Di kemudian waktu, segala hal dari cangkir teh tersebut begitu menyita pikiran dan menjadikan hubungan saya dengan bapak begitu lekat. Saya sering mengulik apa rahasia di balik teh sehingga dia begitu menyintainya. Tiada hari tanpa teh. Namun bapak selalu saja berkelit. Tidak ada yang istimewa selain teh murah tetapi menyehatkan jiwa, bisik bapak suatu ketika. Kau harus menikmatinya bersama orang terkasih dan bercengkramalah.

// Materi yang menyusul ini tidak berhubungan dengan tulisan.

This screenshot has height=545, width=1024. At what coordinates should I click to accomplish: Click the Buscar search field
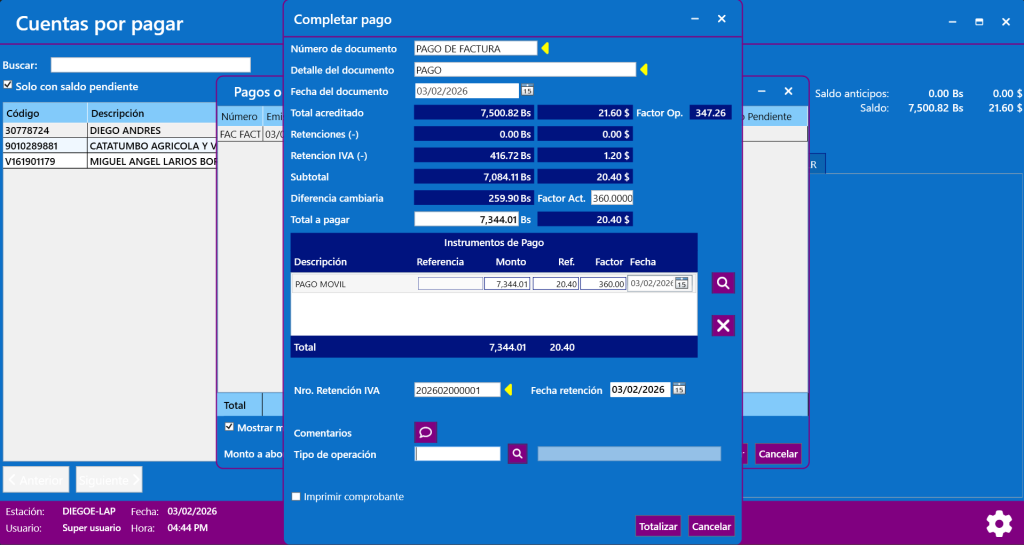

Barangkali sebab kenangan saya terlalu tinggi atau sungguh mengesankan berbincang bersama bapak, sehingga setiap kali menikmati teh, selalu saja ingatan ini terseret-seret pada kenangan tentang teh dan bapak. Saya menyukai aroma dan rasa teh milik bapak yang disuguhkan ibu. Juga menyukai obrolan bersama bapak tentang apa saja di pagi dan senja hari, ditemani aroma teh tubruk yang mengepulkan asap tipis yang menenangkan jiwa.
Padahal jika diperhatikan secara saksama sesungguhnya secangkir teh milik bapak adalah teh yang dibuat dari daun teh yang sama dengan yang lain, dan disuguhkan dengan wadah yang sama sekali tidak mewah. Yang menjadi istimewa, barangkali kehadiran bapak sendiri dan beberapa kata yang sekali dua kali meluncur dari bibirnya yang lebih kerap mengatup. Ya, bapak bukan orang yang suka berbicara banyak, terlebih bercerita panjang lebar tentang banyak hal. Tidak seperti ibu yang terkadang agak cerewet dalam menyikapi hal-hal tertentu. Dan nyatanya, obrolan yang sedikit itu justru lebih sering membuat saya penasaran dan selalu ketagihan untuk mengulang. Obrolan pendek yang selalu saja meninggalkan kesan. Setelah bapak mangkat, begitu kuatnya kesan tersebut membuat saya terkadang melihat semua teh lain menjadi begitu tidak berarti, dan menjadikan teh milik bapak adalah satu-satunya secangkir teh teristimewa yang tidak pernah akan tergantikan.
Balukiah memiliki kebiasaan yang agak berbeda dengan penduduk Aceh umumnya; dia tidak terlalu menggilai kopi sebab kerap merasa mual setelah meminumnya. Barangkali pemuda itu memiliki ambang batas toleransi mengkonsumsi racun kopi yang tidak sama dibandingkan dengan kebanyakan penduduk Aceh yang rata-rata bisa menghabiskan paling sedikit dua gelas kecil dalam sehari.